Cael spoke into the radio. “They will not be unchained until you send back every last weapon and piece of technology, including what you’re using to spy on us.”
“Can I take the keys to their chains?” I asked.
Cael ignored me, roughly pushing the men into the boat.
I squeezed in among Keane and the four men, surrounded by the smell of prison sweat.
“The keys,” I said again to Cael.
He ignored my request and shoved the boat into the water, leaving me with no way to set the men free.
With no other choice, I rowed across the waves toward the boat, my face flushed with anger. Cael’s sudden change of heart didn’t make sense—especially since he didn’t have a heart. I couldn’t figure out what he was playing at. Something wasn’t right, but I wanted to get this over with and rest assured that I’d successfully saved Keane and his men from a lifelong prison fate.

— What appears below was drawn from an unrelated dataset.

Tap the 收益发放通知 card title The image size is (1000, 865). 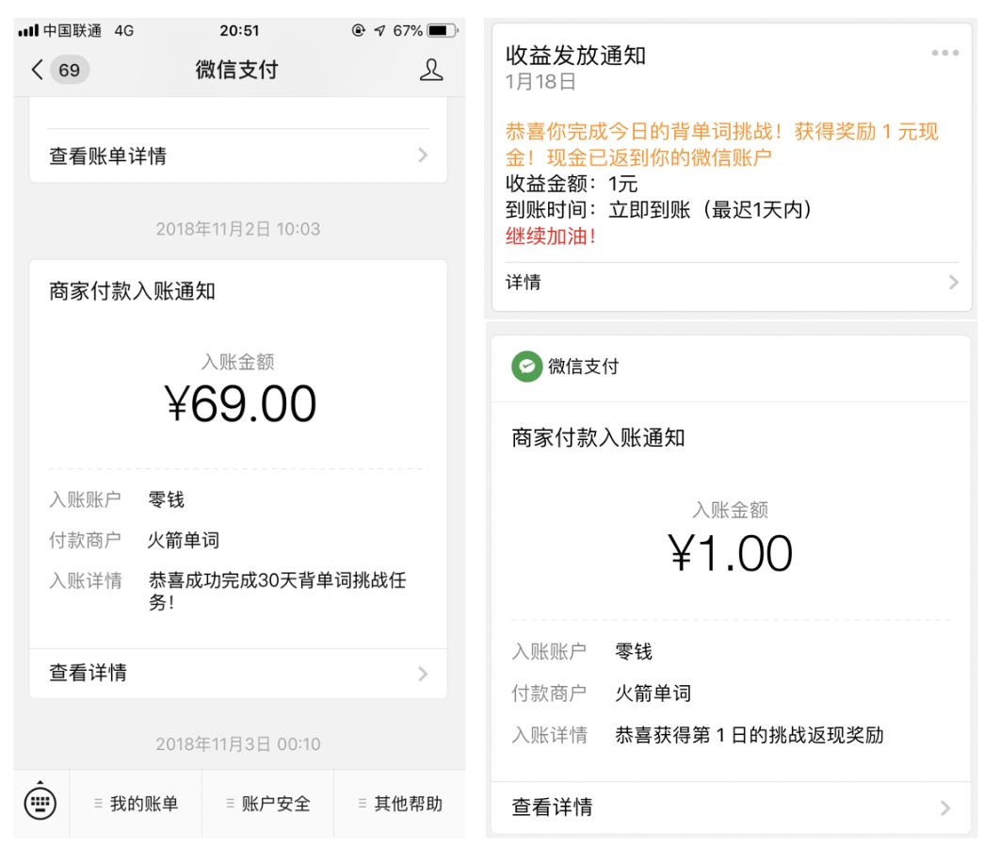coord(575,56)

My arms burned from the effort of rowing the heavy boat, but eventually, the men cheered as we found ourselves at the port side of the boat where the ladder hung. The men climbed clumsily upward with their wrists cuffed, unable to get too far from each other with their shackles on.

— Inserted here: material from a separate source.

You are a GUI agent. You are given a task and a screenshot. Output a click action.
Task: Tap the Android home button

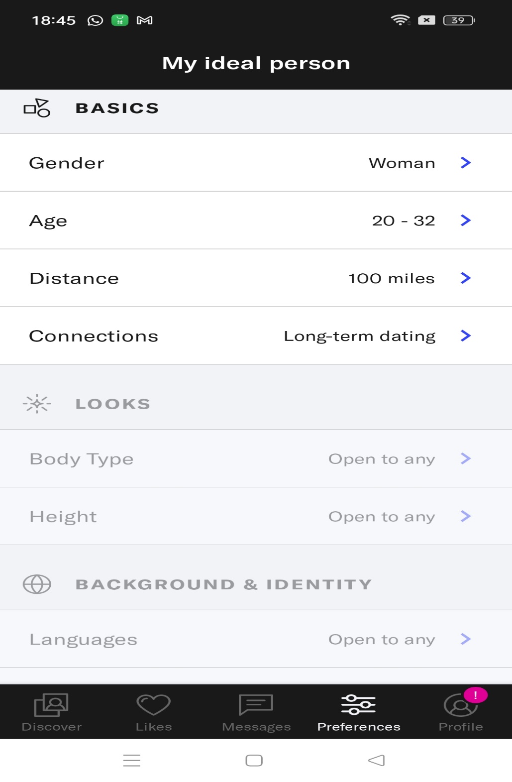[254, 761]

Keane waited at the end of the line, catching his balance as the boat rolled and tilted. Even in his awkward, undignified state, he flashed me a confident smile.

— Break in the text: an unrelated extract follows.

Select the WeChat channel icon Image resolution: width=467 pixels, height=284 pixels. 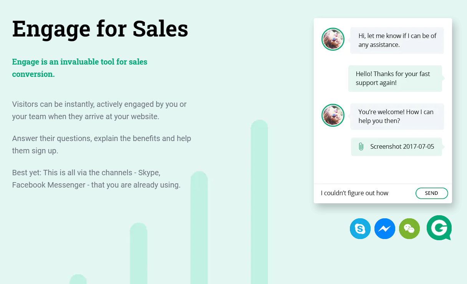point(409,229)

I smiled back, then followed them up to the deck.
Vaughn and the others on the boat greeted their fellow outlaws, pulling them up and thumping them on the back.
“Do you have keys?” Vaughn asked.
I shook my head. “I tried. I’m sorry.”
“No worries,” said Keane. “We’ll find something.”
Keane had accomplished nothing that he came to Cambria for. He was headed toward freedom, at least, so I hoped that counted for something, but I wondered if he’d be satisfied with this compromise.
Vaughn lifted his spyglass.
“Mind if I take another look?” I asked.
He handed me the double spyglass and I looked out to shore, searching for Cait and Lachlan again, but there was no sign of them. I couldn’t find the strange shape I’d seen earlier either.
I didn’t know what made me more nervous: the fact that I’d seen it in the first place or that it was nowhere to be seen now. Dread gnawed at me, but I tried to stay calm. I’d soon take the rest of the weapons back in the rowboat with me, and, because Cael had been the one to change the plan and I’d done nothing but comply, as far as he knew, he’d have to let me into the arsenal.
“You got your men,” said Cael through the radio. “Now put the weapons in the boat.”
A pile of weapons already sat on deck and the men started for it.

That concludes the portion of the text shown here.